Makarov76 has joined #rust-embedded
Makarov82 has joined #rust-embedded
scorpion2185[m] has quit [Quit: Idle timeout reached: 172800s]
Makarov48 has quit [Ping timeout: 256 seconds]
Makarov76 has quit [Ping timeout: 256 seconds]
<AlexandrosLiarok> <norineko> "Alexandros Liarokapis: the h7..." <- I have, haven't had much lack so far although the arbuculum folks are helpful.
<AlexandrosLiarok> > <@libera_norineko:catircservices.org> Alexandros Liarokapis: the h7 has a few quirks but if you go to the 1bitsquared discord #orbuculum channel you'll find folks who've done it.
<AlexandrosLiarok> * I have, haven't had much lack so far although the arbuculum folks were very helpful.
lulf[m] has quit [Quit: Idle timeout reached: 172800s]
Makarov34 has joined #rust-embedded
Makarov82 has quit [Ping timeout: 256 seconds]
Makarov51 has joined #rust-embedded
Makarov34 has quit [Ping timeout: 256 seconds]
Makarov9 has joined #rust-embedded
<bartmassey[m]> Henk jamesmunns adamgreig tamme : The text we wrote so far for Book Sprint is in https://github.com/rust-embedded/discovery-mb2 in the branch `sprint-20241026'. Let's handle further edits and updates as PRs to that branch rather than dumping it in the HackMD (https://hackmd.io/zcqqCWvVRrqdhLOCzWLakg)?
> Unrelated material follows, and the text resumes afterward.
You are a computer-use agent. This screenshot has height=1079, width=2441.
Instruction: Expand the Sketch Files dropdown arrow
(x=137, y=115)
That will help me keep track of what's changing as I edit…
Makarov51 has quit [Ping timeout: 256 seconds]
<AlexandrosLiarok> any idea where I can get proper SVDs for the cortex-m registers/
<AlexandrosLiarok> eg: [this](https://github.com/ARM-software/CMSIS_5/blob/develop/Device/ARM/SVD/ARMCM7.svd) is useless because it contains no register info.
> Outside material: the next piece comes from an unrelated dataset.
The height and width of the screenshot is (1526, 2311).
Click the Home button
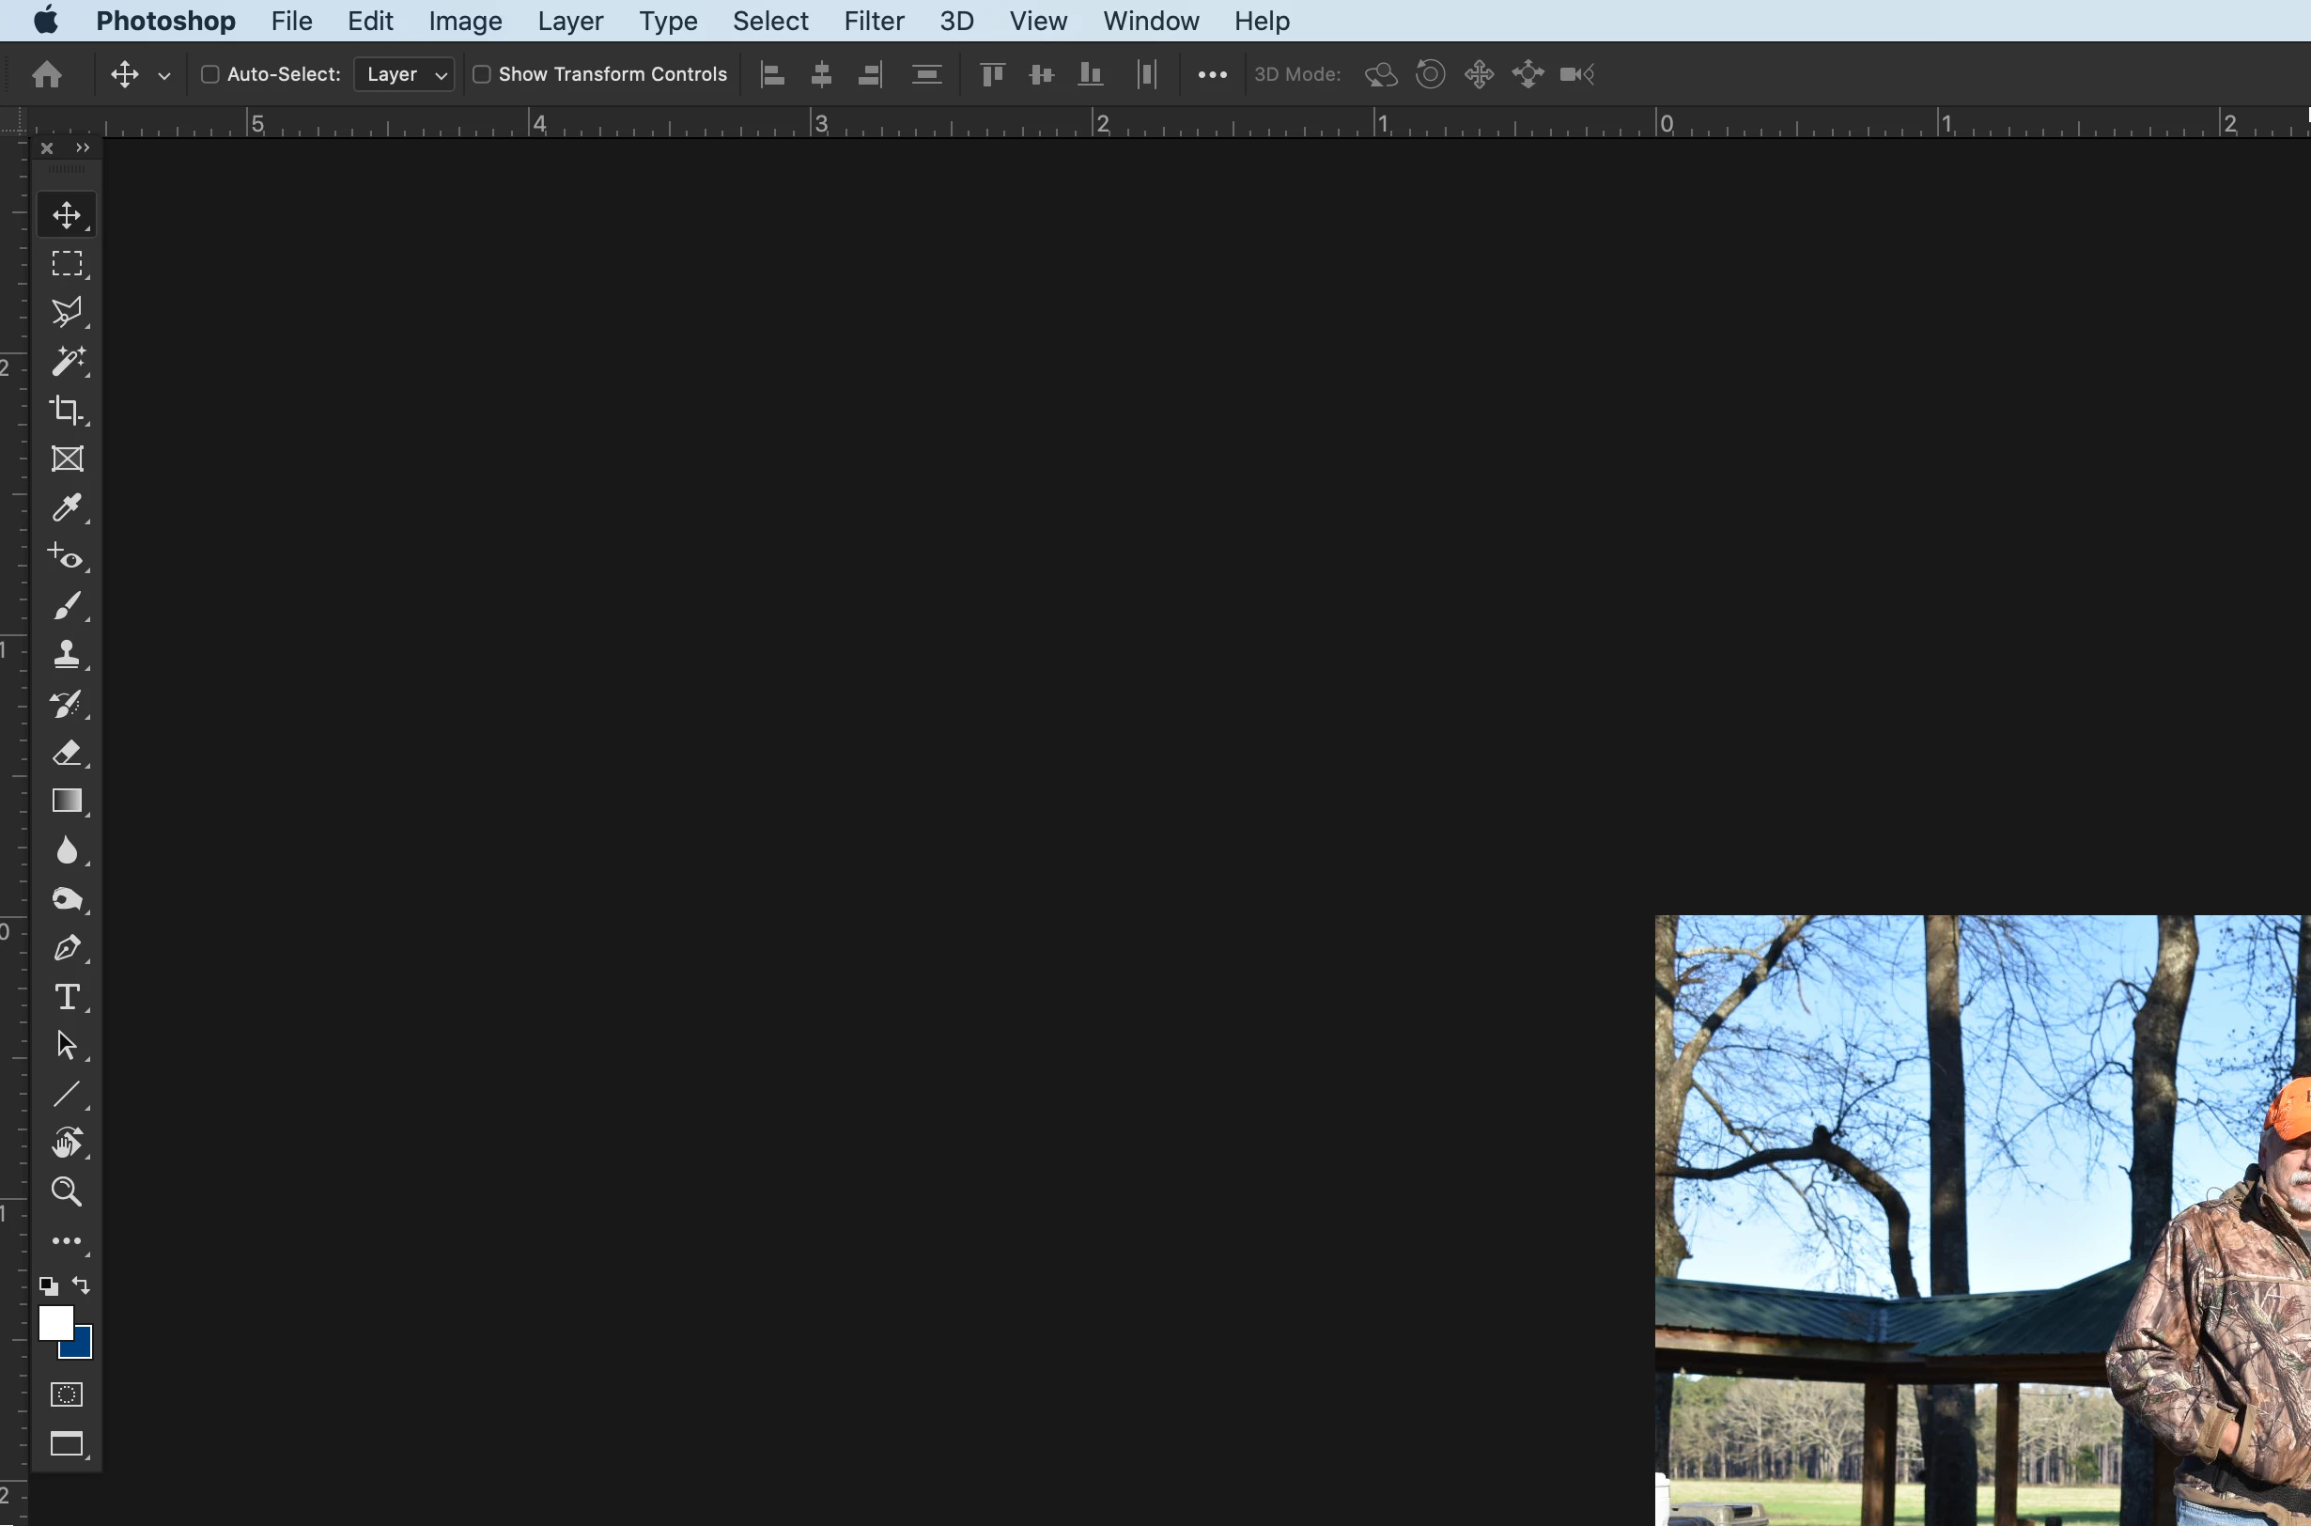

<rmsyn[m]> aliarokapis: there is the `rust-embedded/cortex-m` repo that has register definitions. I wasn't able to find SVDs with register definitions, however I wrote a tool for parsing DTS files, and producing a SVD. If you want help taking register info, and adding it to the known definitions in that tool, you could generate your own SVD. here is a link to the tool: https://codeberg.org/weathered-steel/svd-generator
<rmsyn[m]> it will be a bit of upfront manual work doing the translation, though. so, if others know of vendor supplied SVD files, maybe that would be better
inara has quit [Ping timeout: 248 seconds]
inara has joined #rust-embedded
Makarov9 has quit [Ping timeout: 256 seconds]
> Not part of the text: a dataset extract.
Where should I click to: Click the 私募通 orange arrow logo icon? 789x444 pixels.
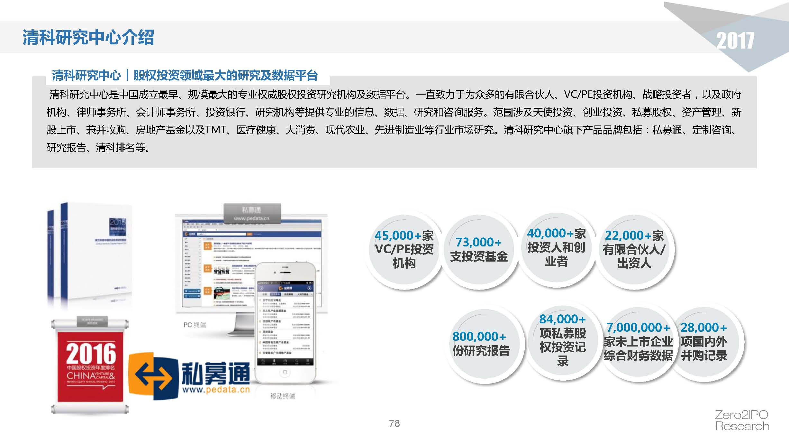(x=154, y=376)
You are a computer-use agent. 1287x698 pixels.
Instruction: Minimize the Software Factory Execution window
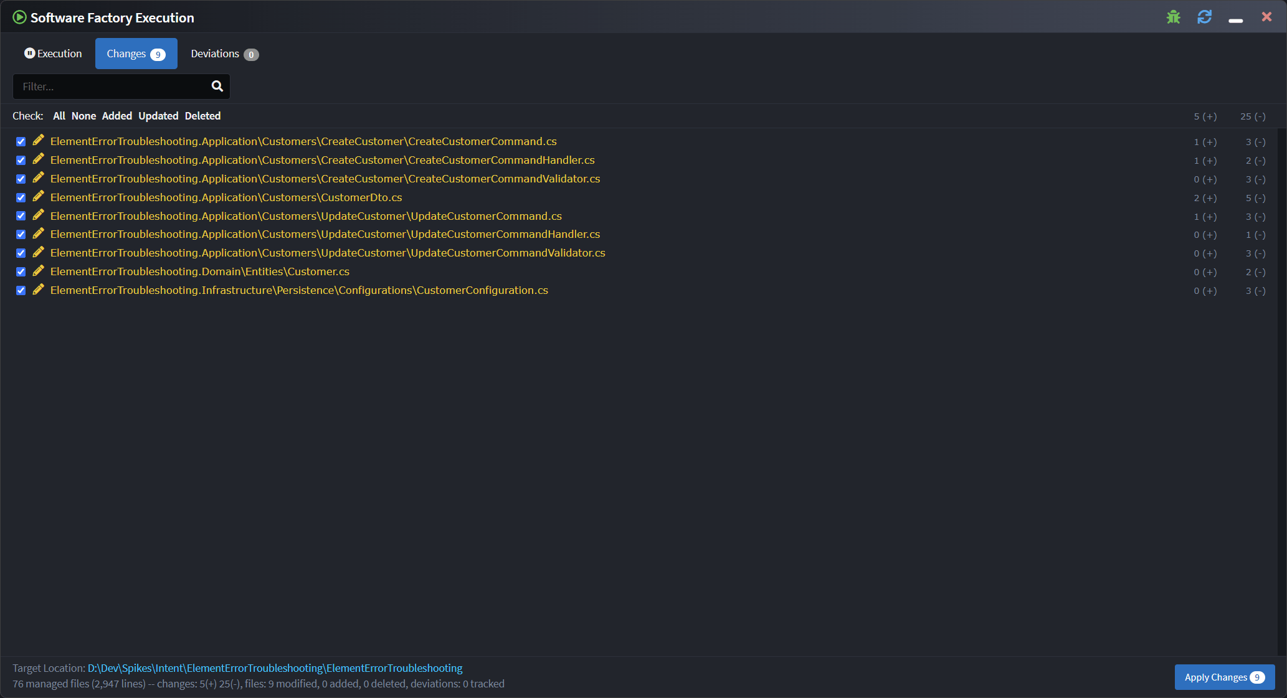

M9names[m] has joined #rust-embedded
<M9names[m]> github has a search function. it lets you filter not only on text, but on file type too.
<M9names[m]> i suspect you'll be able to find what you're looking for if you specify a register name and a file type like xml or svd, as below:
<M9names[m]> https://github.com/search?q=SHCSR+path%3A*.svd&type=code
<bartmassey[m]> In the MB2 Discovery Book, we are about evenly divided right now between "Arm" and "ARM". Which capitalization should we be using? 😀
<berkus[m]> arM
<berkus[m]> https://www.arm.com/company they are mentioning themselves as Arm nowadays
i509vcb[m] has joined #rust-embedded
<i509vcb[m]> ArrrrrrM
<M9names[m]> <berkus[m]> "https://www.arm.com/company they..." <- this is kinda the problem though. if you rely on how the company stylises itself you will be wrong again in a few years when they change their mind again.
<berkus[m]> We can call them LEG or "A company that shall not be named"
<M9names[m]> Love the wikipedia entry: ARM (stylised in lowercase as arm) and run by Arm Holdings.
<M9names[m]> So i guess ARM when referring to the chips, arm when in logo form, and Arm when talking about the company.
<berkus[m]> M9names[m]: > <@9names:matrix.org> Love the wikipedia entry: ARM (stylised in lowercase as arm) and run by Arm Holdings.
<berkus[m]> > So i guess ARM when referring to the chips, arm when in logo form, and Arm when talking about the company.
<berkus[m]> Makes sense ©
<rmsyn[m]> hdoordt: hi!
<AlexandrosLiarok> I have jlink gdb server running. How to connect to it from gdb, get a backtrace, immediately exit while resuming execution ?
<AlexandrosLiarok> https://github.com/Amanieu/minicov seems promishing
Jubilee[m] has joined #rust-embedded
<Jubilee[m]> <bartmassey[m]> "In the MB2 Discovery Book, we..." <- "aarch32", clearly.